**Aim of the task**
Repeat exactly the lines beginning at the one that contains "The height and" and running to the end of the material. Omit the pictures.

(Listed entries begins)

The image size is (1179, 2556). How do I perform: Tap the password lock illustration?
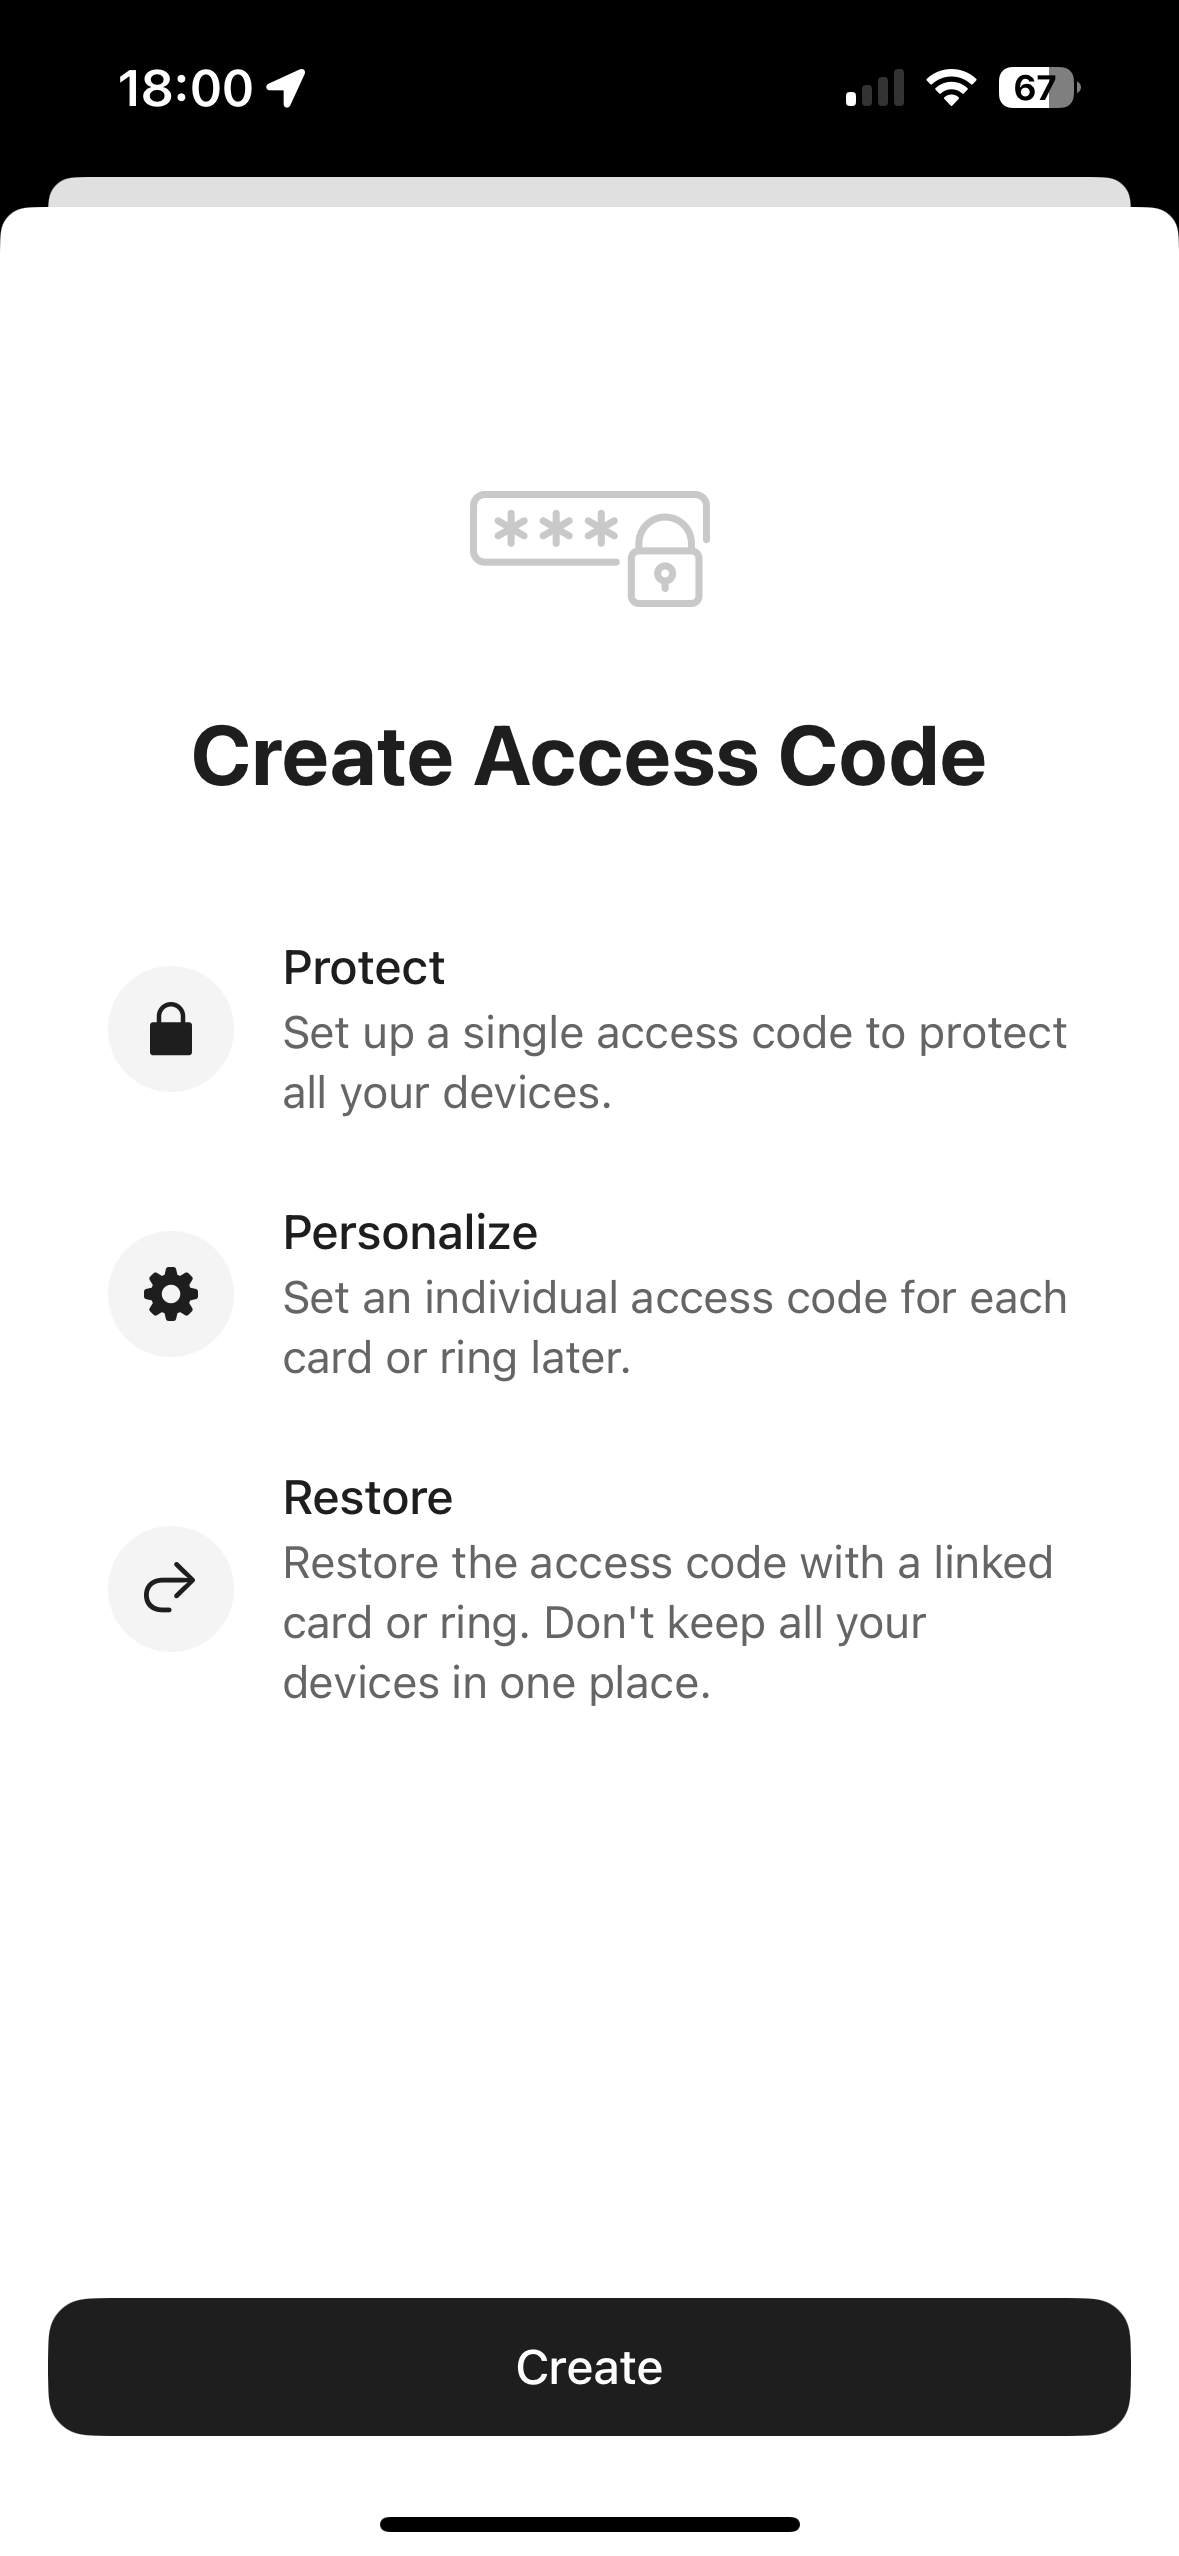[x=590, y=548]
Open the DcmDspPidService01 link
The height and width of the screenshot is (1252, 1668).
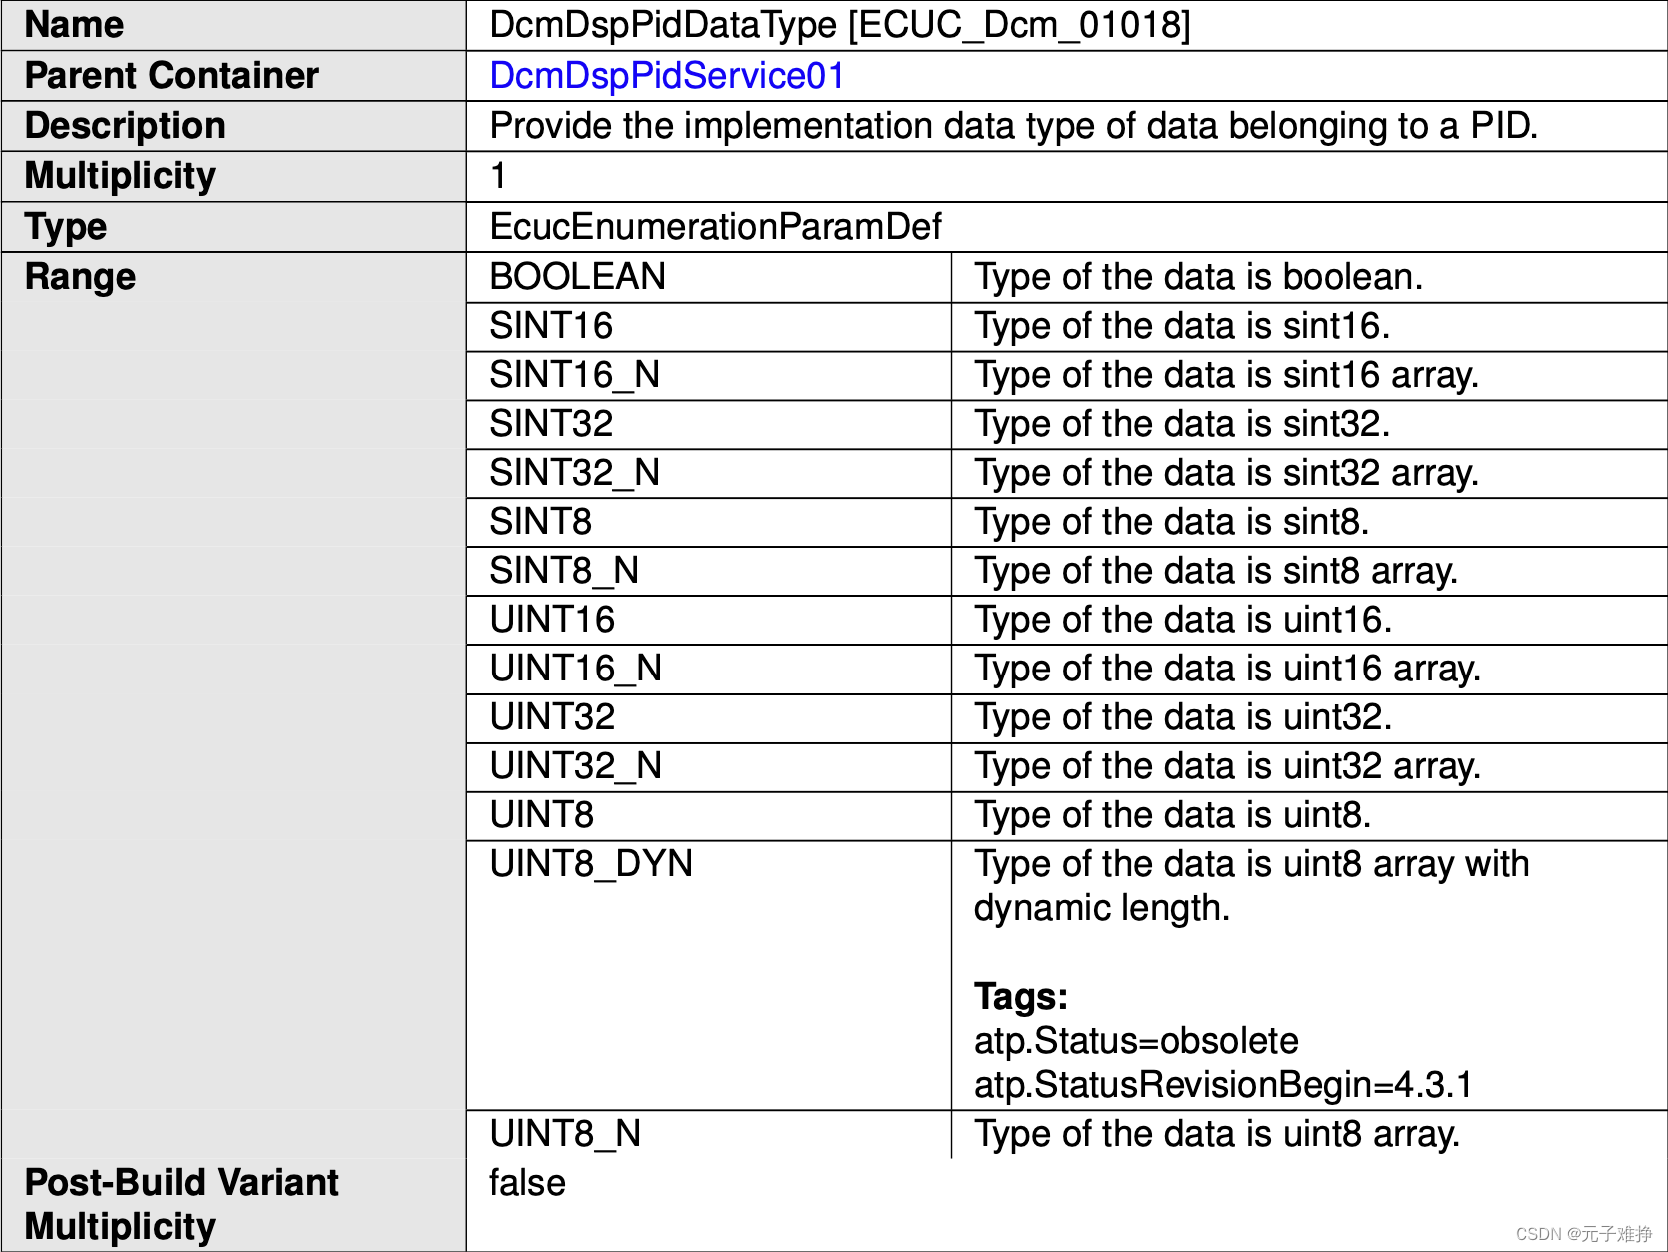(667, 76)
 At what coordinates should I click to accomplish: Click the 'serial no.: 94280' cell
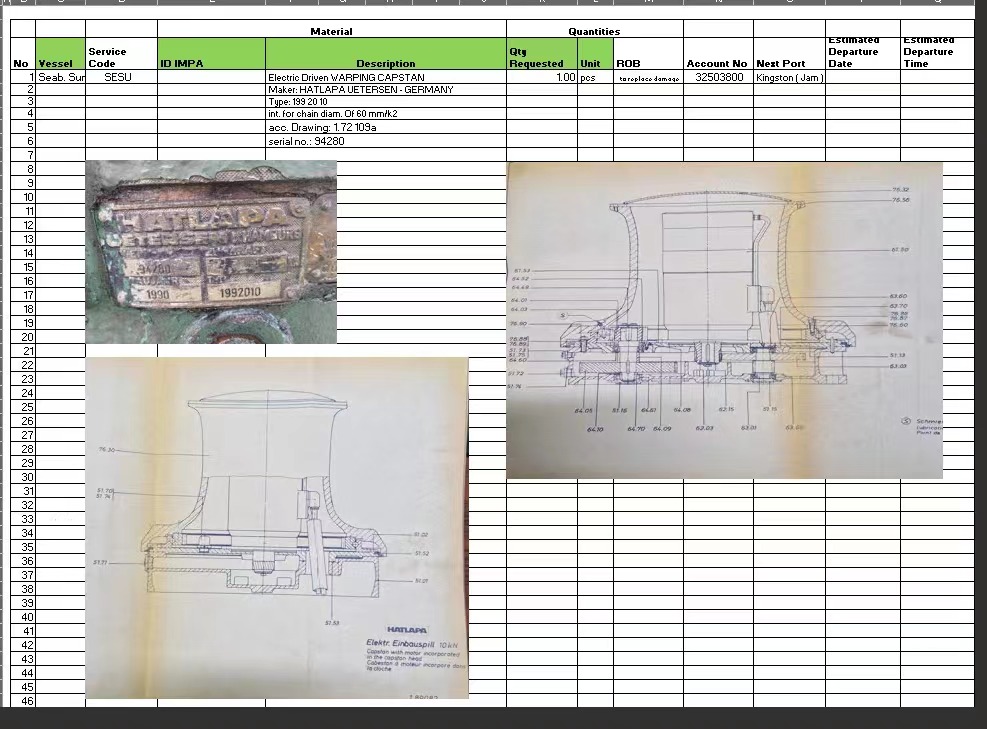pos(385,142)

(Listed entries ends)

**Completed task**
The height and width of the screenshot is (1252, 1668).
(667, 76)
 At what coordinates should I click to accomplish: Click the 'serial no.: 94280' cell
pos(385,142)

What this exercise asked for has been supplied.